:: SOURCE INFORMATION ::
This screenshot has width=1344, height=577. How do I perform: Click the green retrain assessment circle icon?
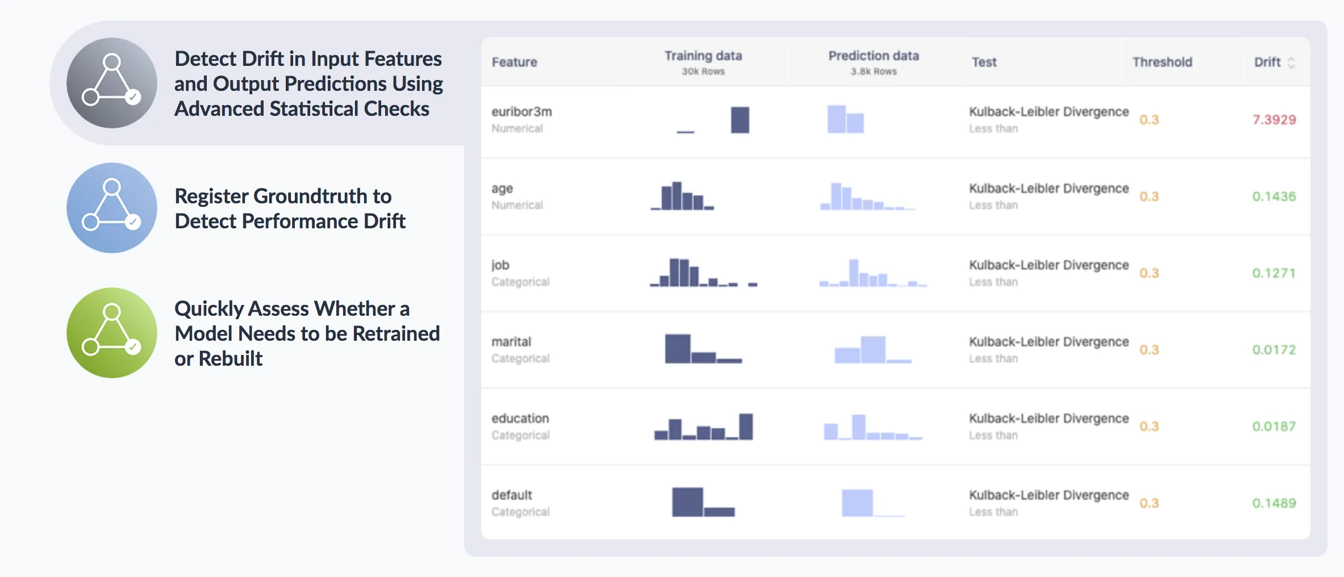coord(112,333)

==

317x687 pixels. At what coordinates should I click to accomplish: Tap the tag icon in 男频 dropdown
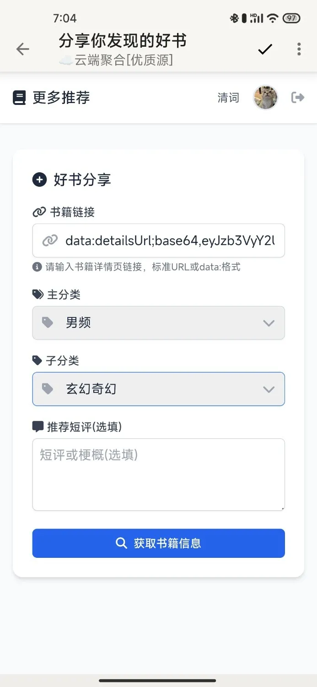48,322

--

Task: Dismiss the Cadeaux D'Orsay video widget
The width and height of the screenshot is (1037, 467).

:: REQUIREMENT ::
Print exactly the lines of the listing above starting at the line containing "Task: Dismiss the" and ending at the line containing "The width and", both included.

:: TASK RESULT ::
Task: Dismiss the Cadeaux D'Orsay video widget
The width and height of the screenshot is (1037, 467).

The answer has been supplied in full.